In Era is a slow burn, establishing a stately, cathedral-like atmosphere with the opening title track (which contains a subtle Dusty Springfield reference, should you care to seek it out) that sustains a mood for the duration described by Phillips as “nocturnal and austere-yet-deprived” and evocative of “a romantic, coquettish letter to the Void” and “marble floors cold on your feet that sprawling from your memory, forever again” whose opaque undertow has become apparent well before you reach the penultimate track called ... yes ... “Opaque Undertow.” Vallens indulges in some Warpaint-worthy wiggle on “While You Are Still Waiting,” a mild Bergman stalker fantasy on “Ingrid” and a touch of gnawing-but-skittering electro-ooze on “Difference Repeating” along the way. The dour, Portishead-ian creeper “Sheer,” meanwhile, truly reveals its genius once you’re aware that dub reggae is “the genre of music the band has most in common, other than Céline Dion” and can subsequently go back and listen and connect the dots between King Tubby and“My Heart Will Go On” for yourself. It isn’t until after the dreamlike false stasis of “Old Flame” that Vallens finally lets you really have it in somewhat expected Vallens style with the all-in feedback pile-on that concludes “Come Home.” But it’s first single “If I Don’t,” which lands next in the program and expertly aligns the Vallens you already know with the Vallens of the future, that perhaps most perfectly captures this moment in the band’s evolution.“If I had to pick one song to show to someone and say ‘This is how we sound now,’ I think that encapsulates it best,” says Phillips, who’s genuinely proud of In Era because it’s gotten her to that magical point of which musicians dream when she’s actually managed to translate the music she hears in her head to the exterior world. “All the songs feel special to me. Which is not to speak highly of myself, but it’s just a nice feeling to have–to know that I really tried to make this album the most reflective of my current style and taste and musicianship and it’s so rare that you actually get that and I think I achieved that. So I’m just proud of it. I don’t necessarily know that everyone’s gonna resonate with it, but it feels nice to feel strong in your own feelings about it.”
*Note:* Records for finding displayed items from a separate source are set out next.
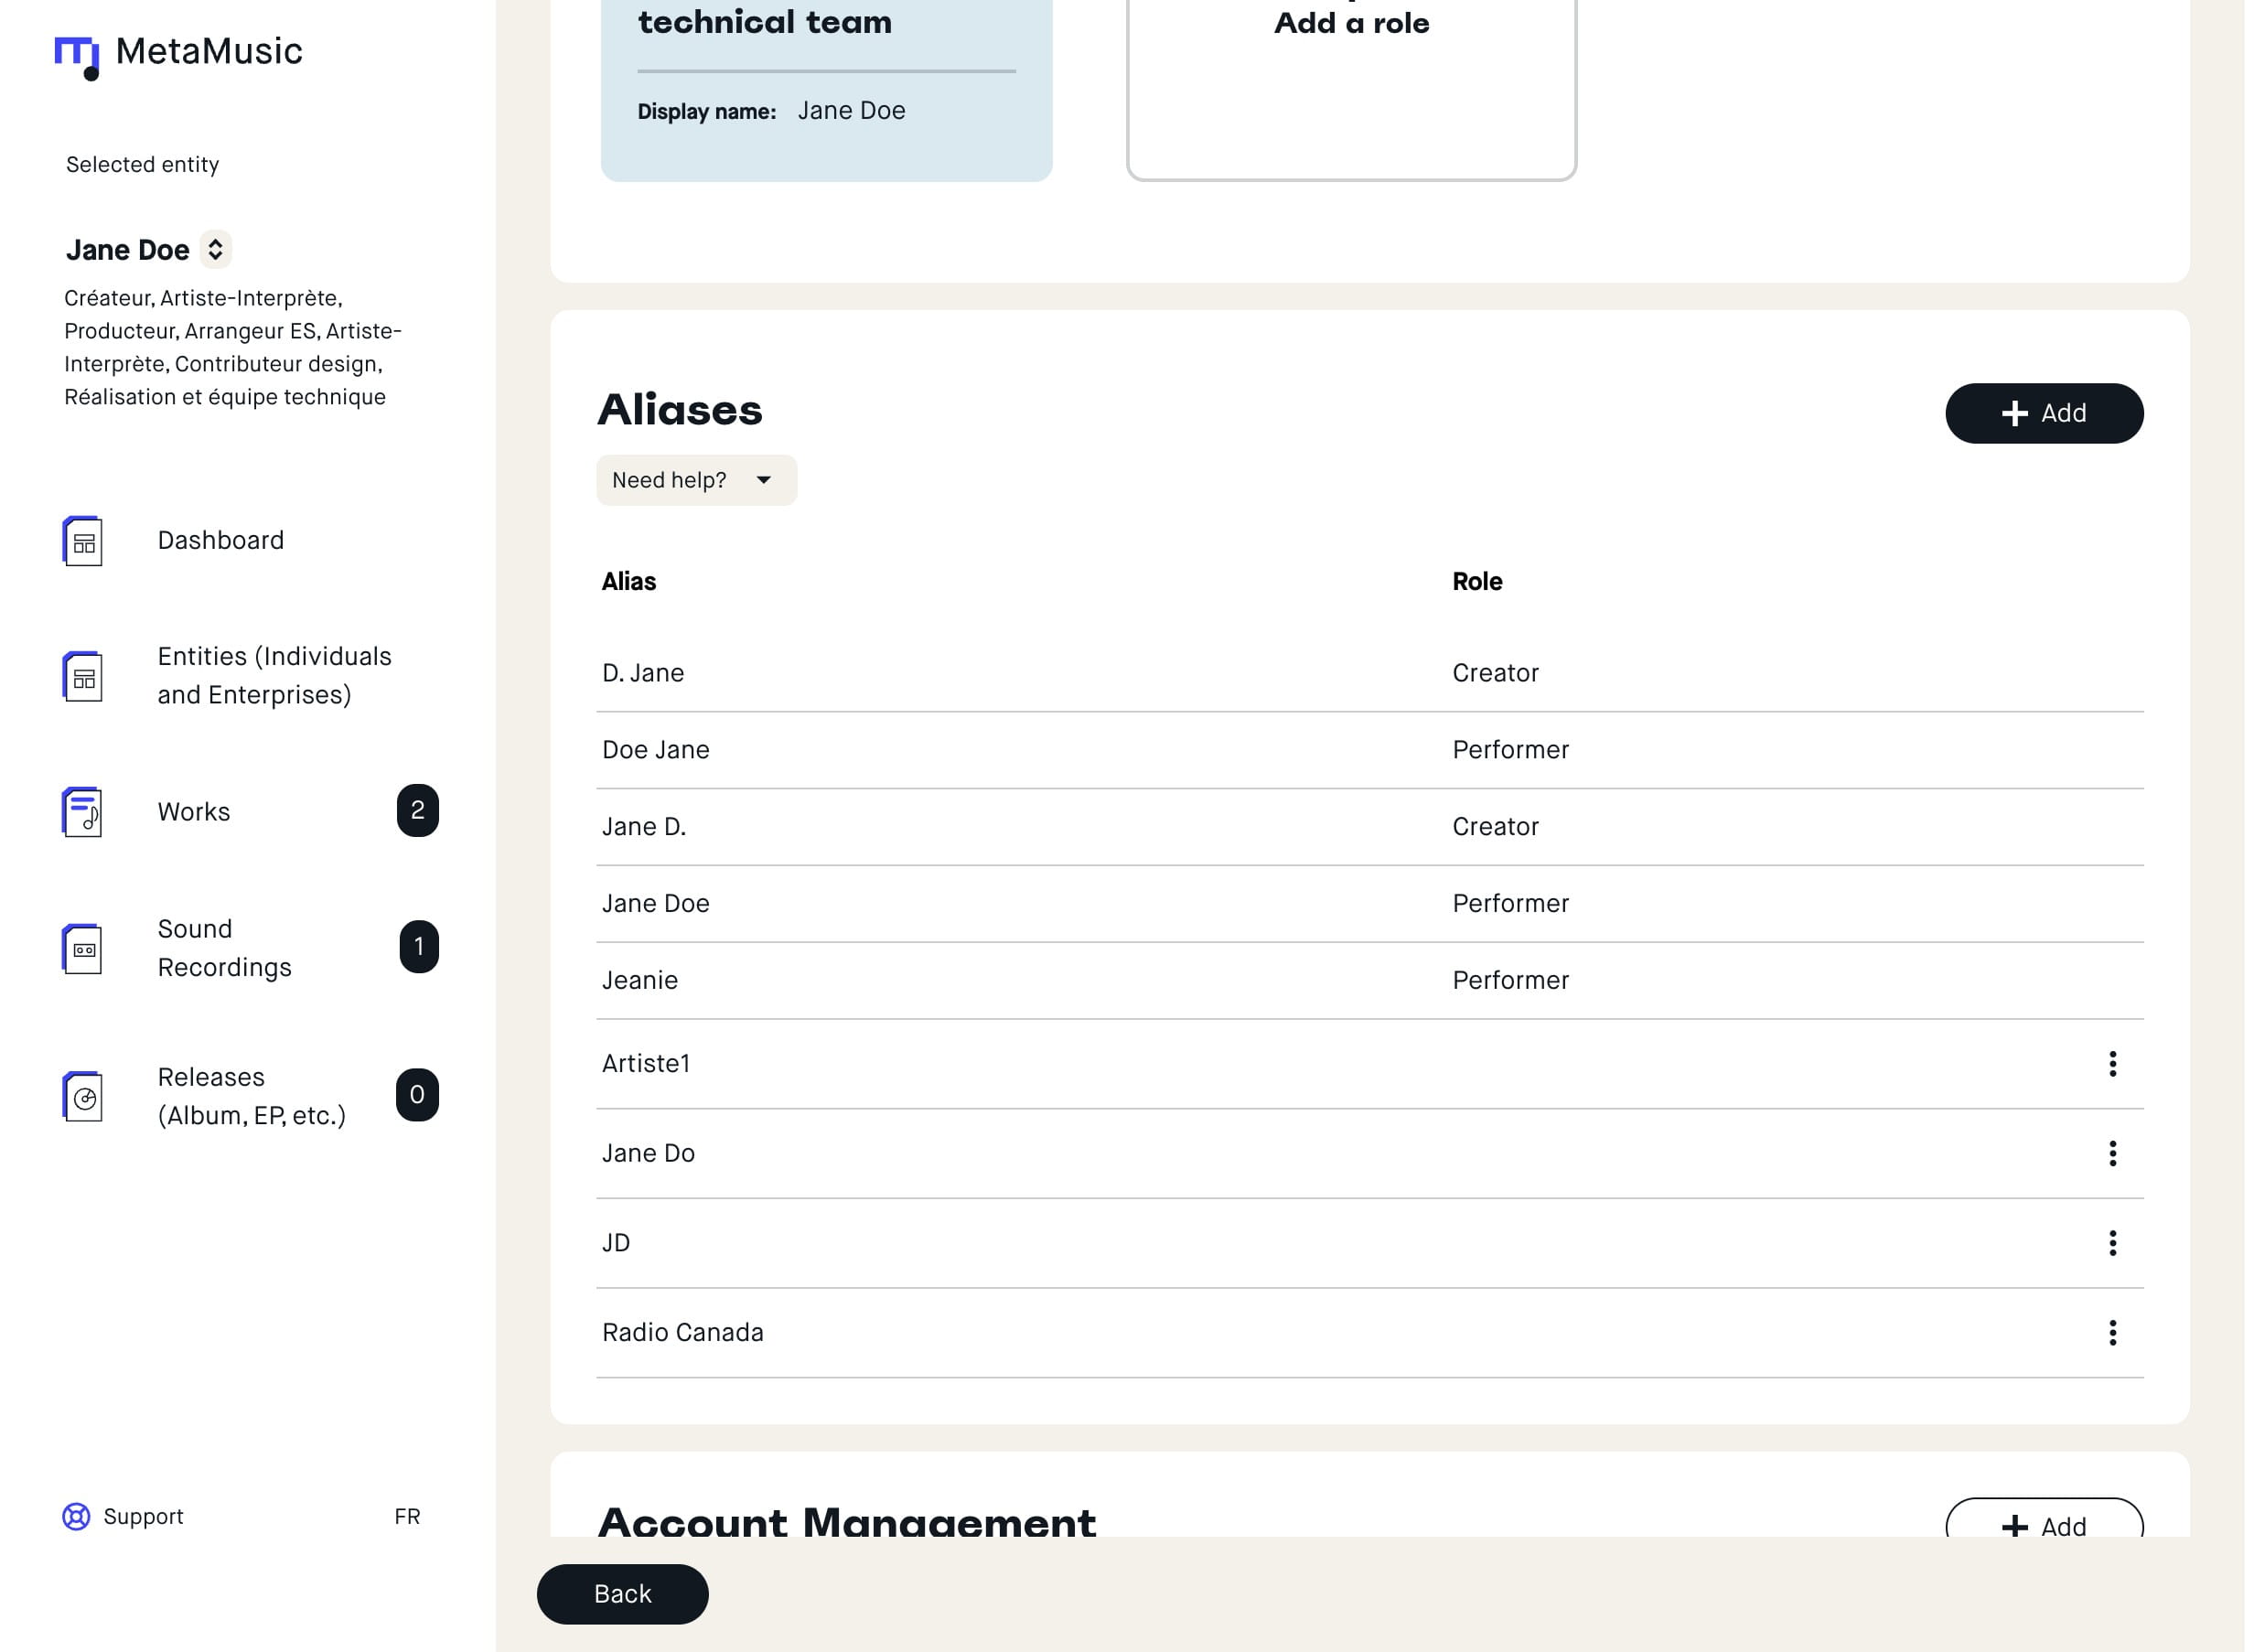Screen dimensions: 2254x1652
Task: Click the Releases disc icon
Action: [x=83, y=1097]
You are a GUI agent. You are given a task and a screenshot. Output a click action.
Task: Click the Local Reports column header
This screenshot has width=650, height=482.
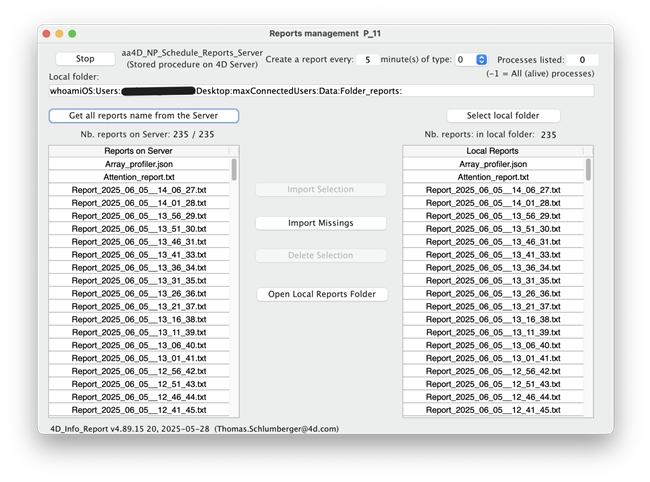click(x=492, y=151)
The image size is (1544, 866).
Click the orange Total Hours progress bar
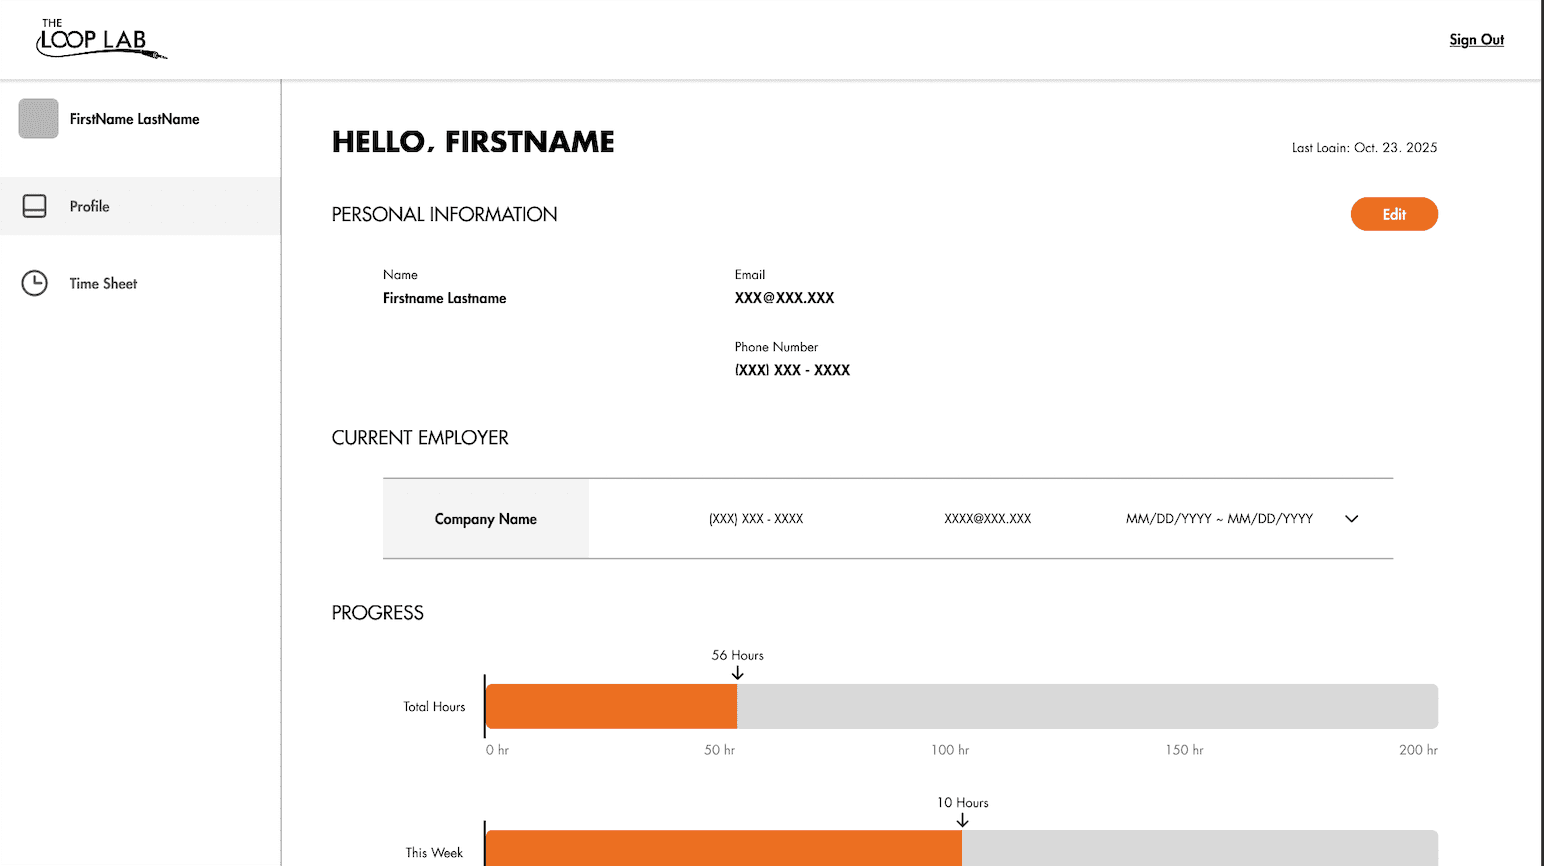611,707
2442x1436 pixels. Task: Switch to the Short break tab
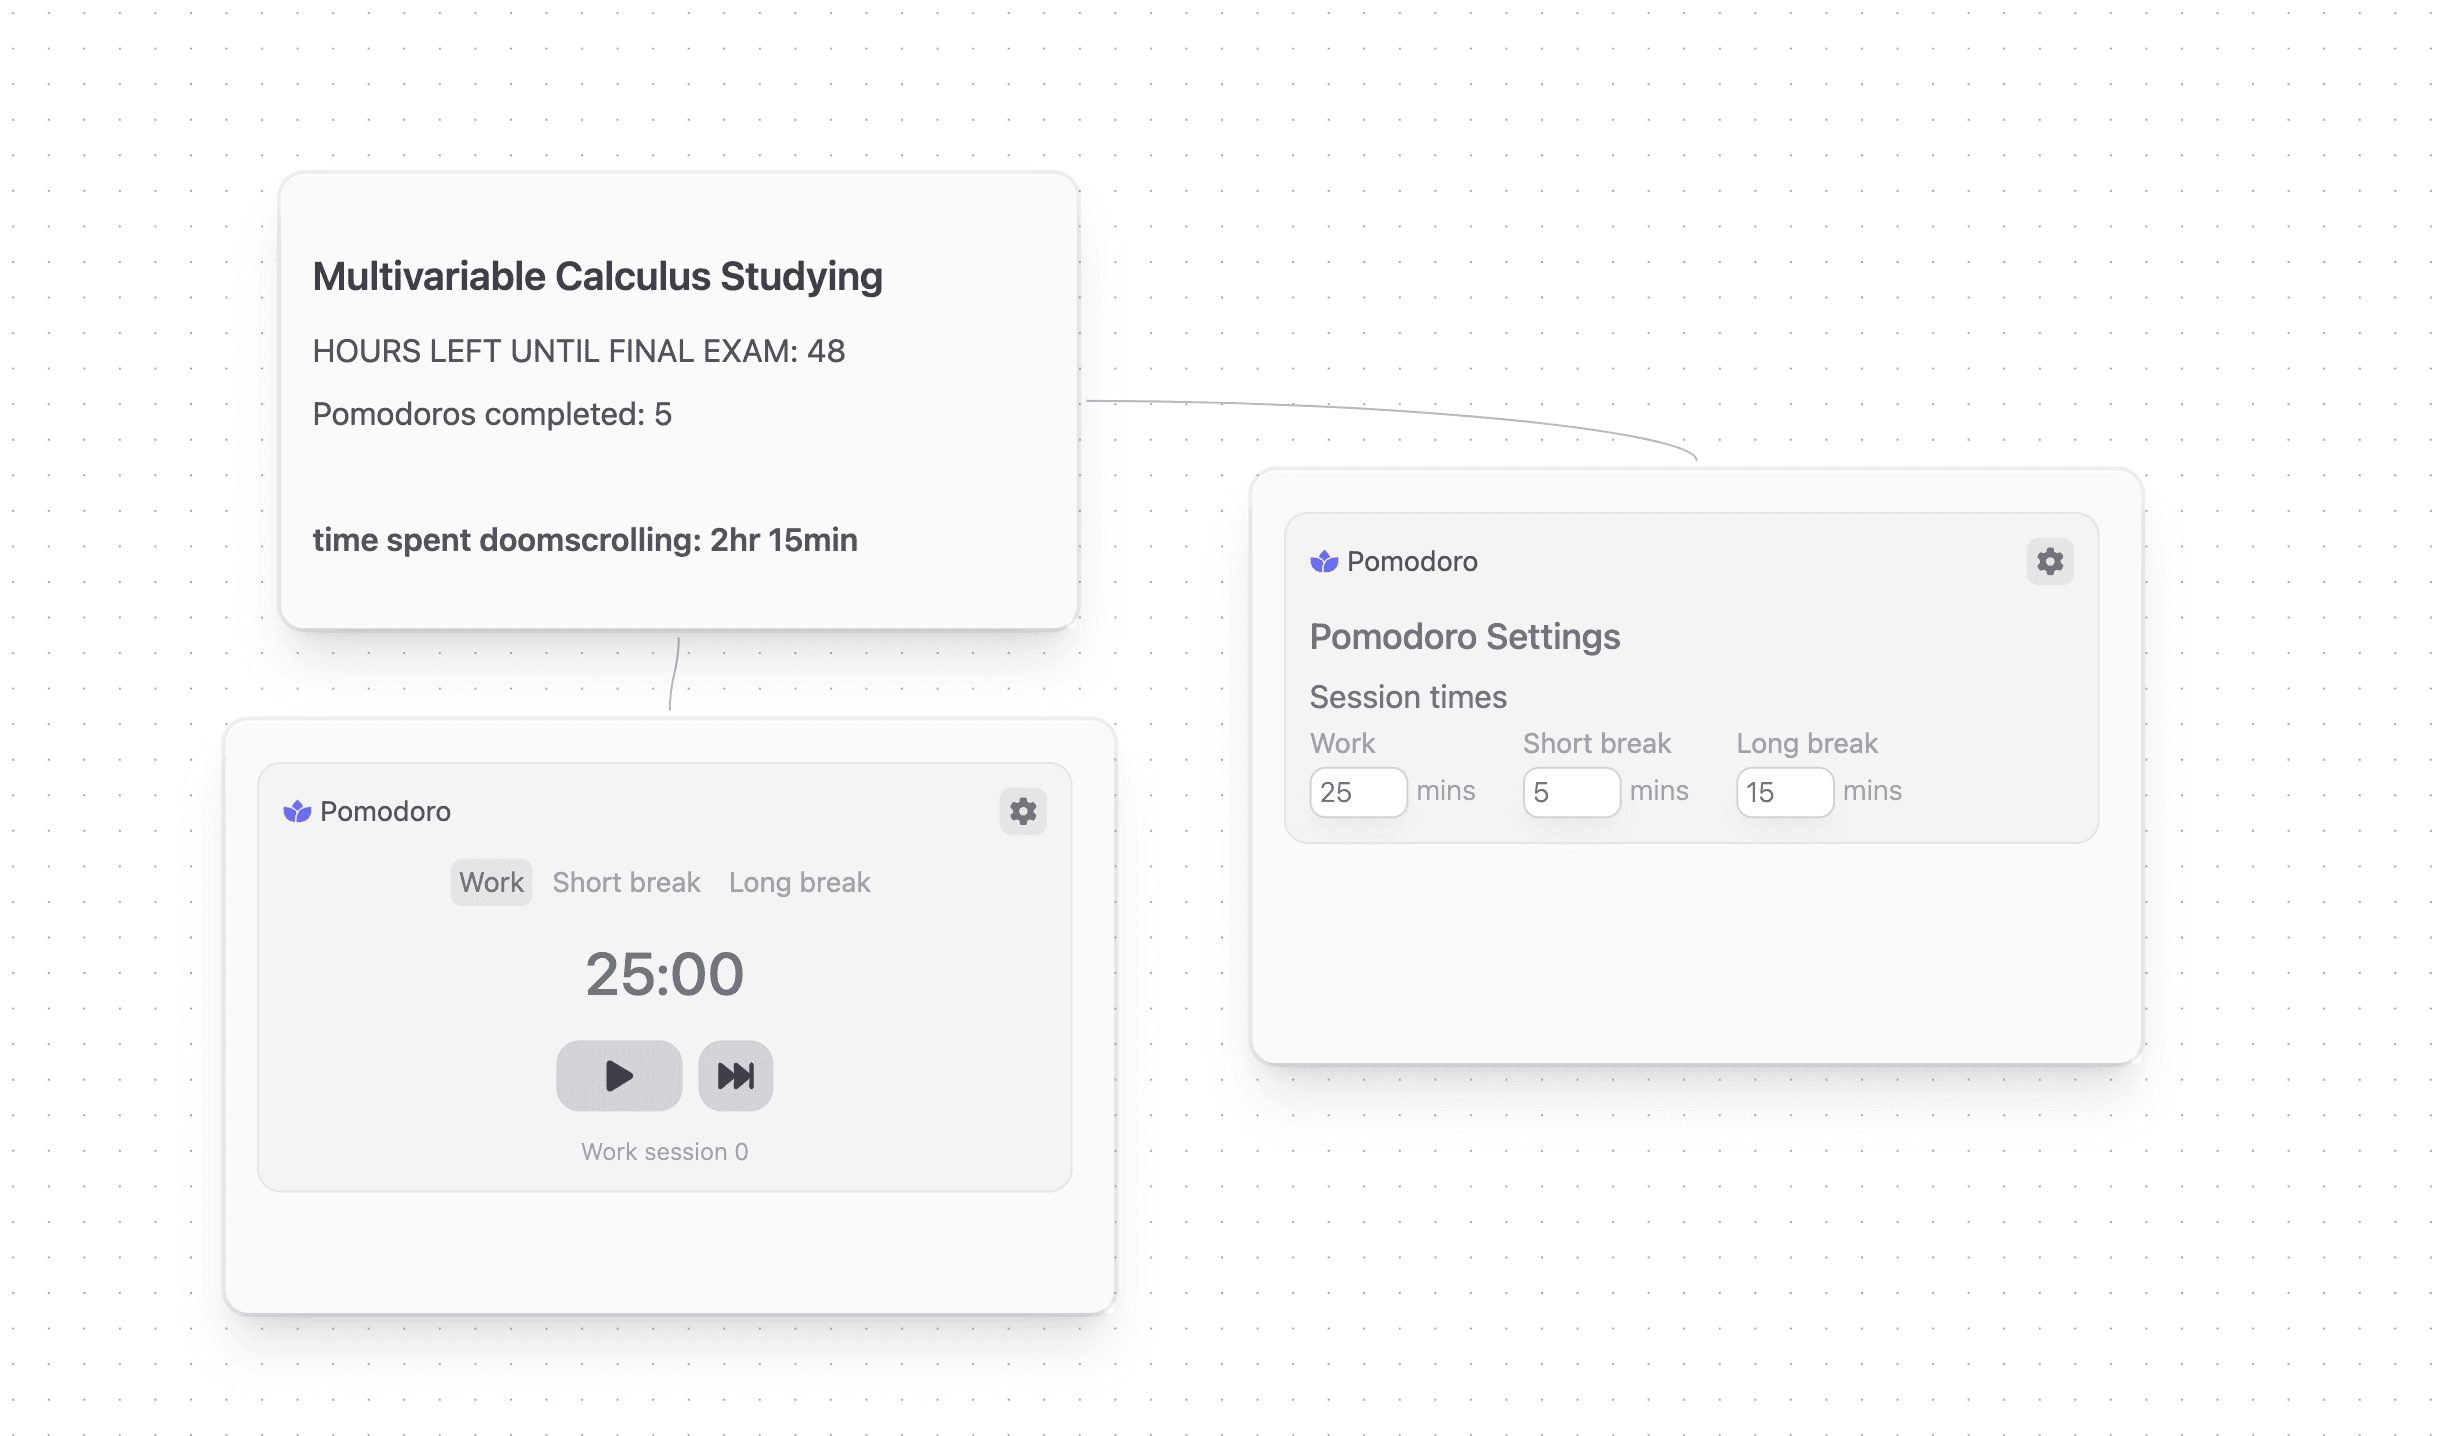(626, 883)
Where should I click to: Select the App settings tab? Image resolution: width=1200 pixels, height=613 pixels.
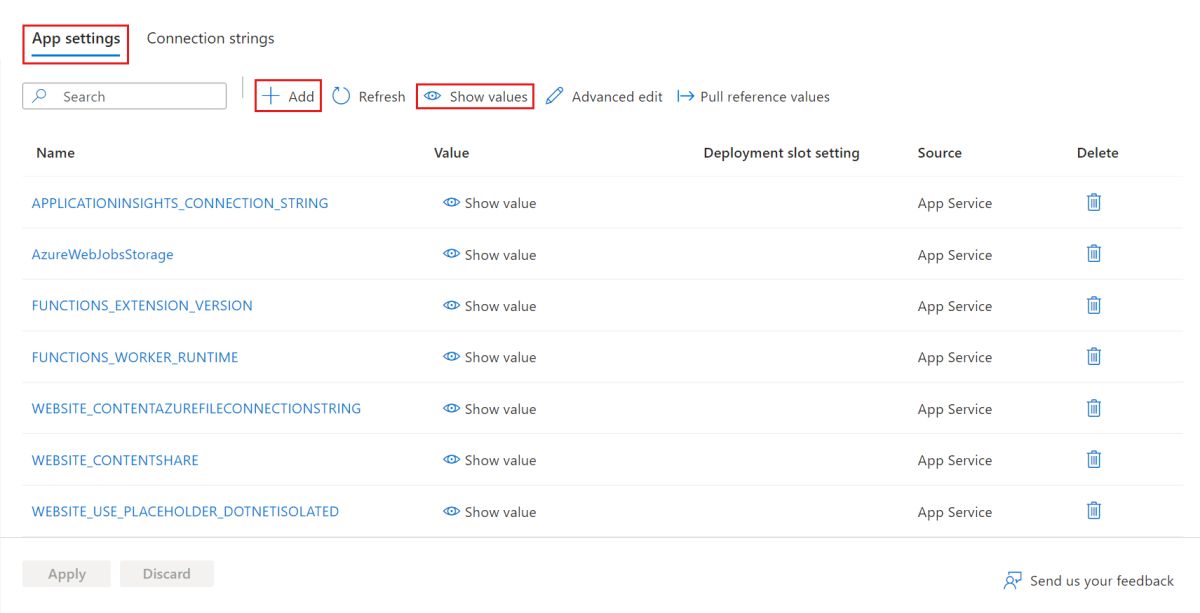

So, yes, In Era is a transitional album for a band that’s established quite quickly that it intends to remain in transition indefinitely. And, due to current global circumstances during the COVID-19 era, its haunted “Alright, what’s next?” thematic content has wound up becoming oddly prescient. Albeit accidentally.“It’s largely about a transitional time in someone’s life where they have ended an era of their life and can see the next one forming but are floating in between two things,” says Phillips. “It was written before COVID times but it weirdly feels even more apt and appropriate now,“ It’s about being right in between, right in the limbo of two really large events, and the tenderness and weirdness and sadness and uncertainty and beauty and all of the complicated and vexing feelings that can come with that moment of being in between two things, when you can feel the heaviness of being nowhere. That’s applicable to everyone right now, with COVID. So I’m hoping it resonates with people in that regard.”